Required action
Give every line of the data again, unchanged, but with no pictures.

Saved entries:
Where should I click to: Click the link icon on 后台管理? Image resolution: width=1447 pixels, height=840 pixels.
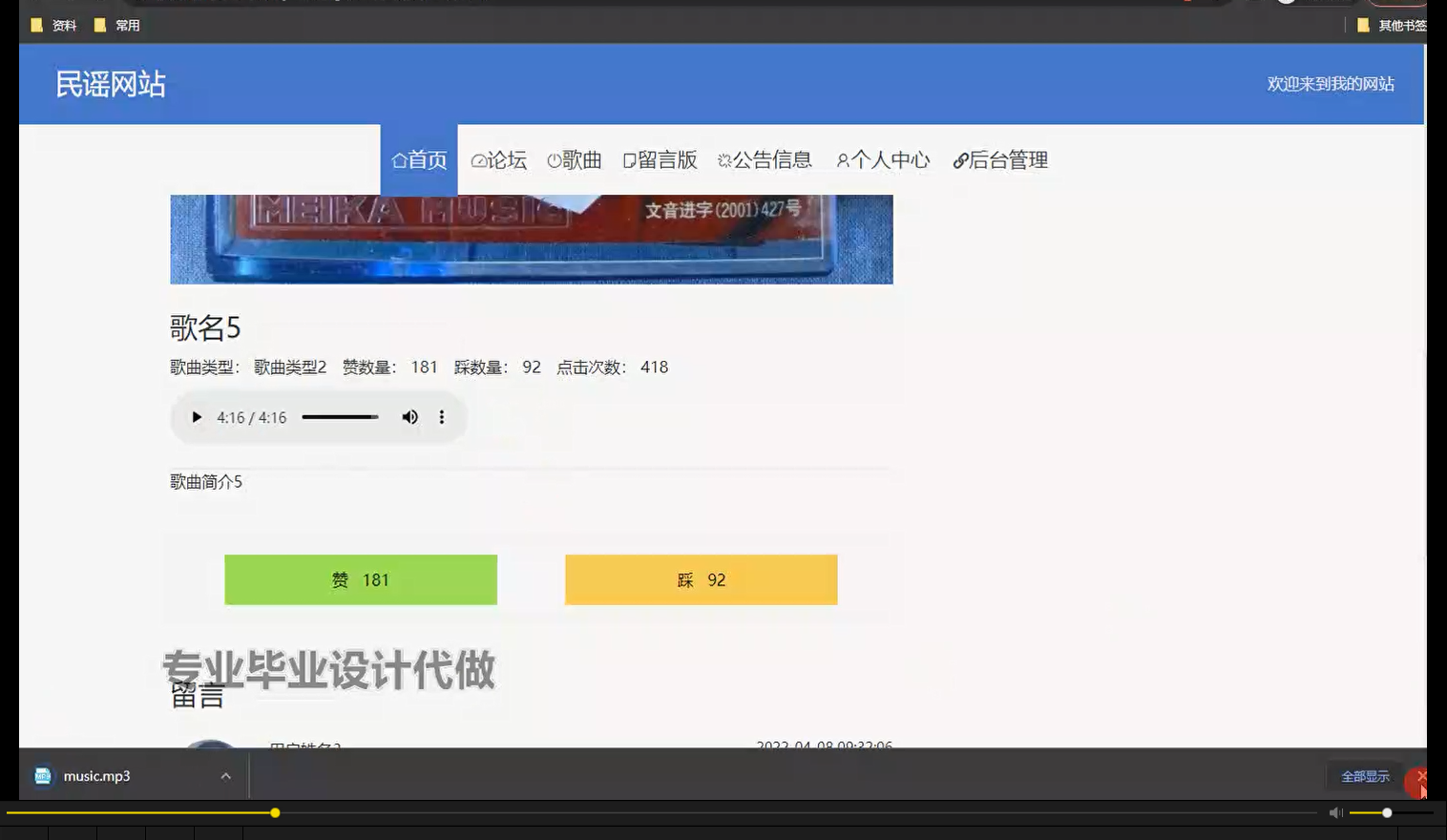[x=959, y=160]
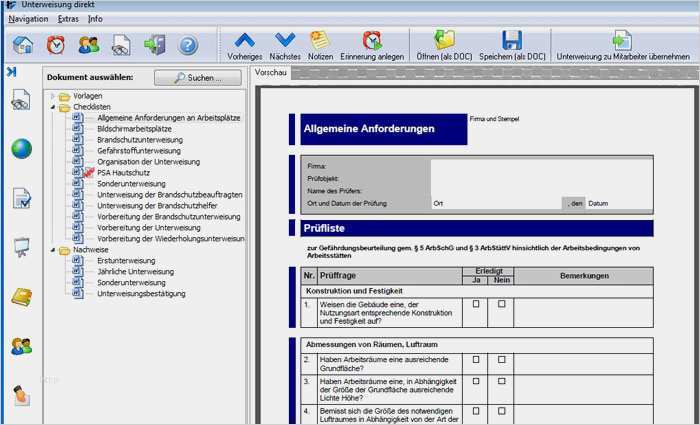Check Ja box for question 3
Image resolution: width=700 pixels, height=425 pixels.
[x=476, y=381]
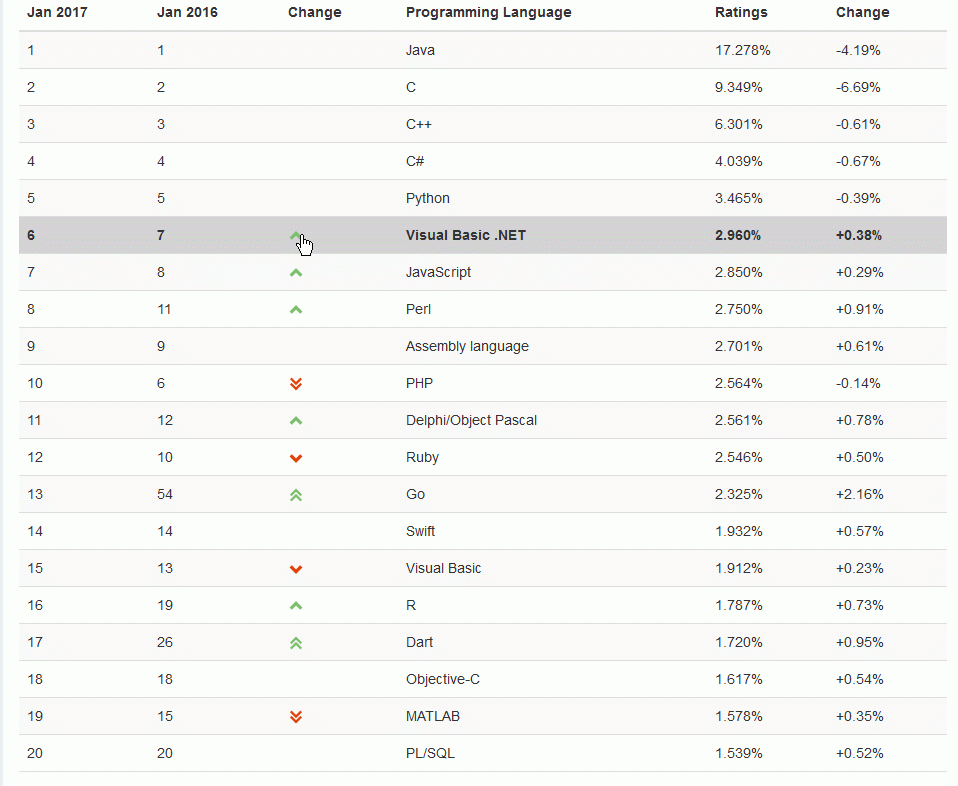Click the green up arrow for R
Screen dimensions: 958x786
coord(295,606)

Exercise result
Where should I click to: Click the link icon on 后台管理? Image resolution: width=1447 pixels, height=840 pixels.
[x=959, y=160]
Check Ja box for question 3
Image resolution: width=700 pixels, height=425 pixels.
[x=476, y=381]
Click the green up arrow for R
Screen dimensions: 958x786
coord(295,606)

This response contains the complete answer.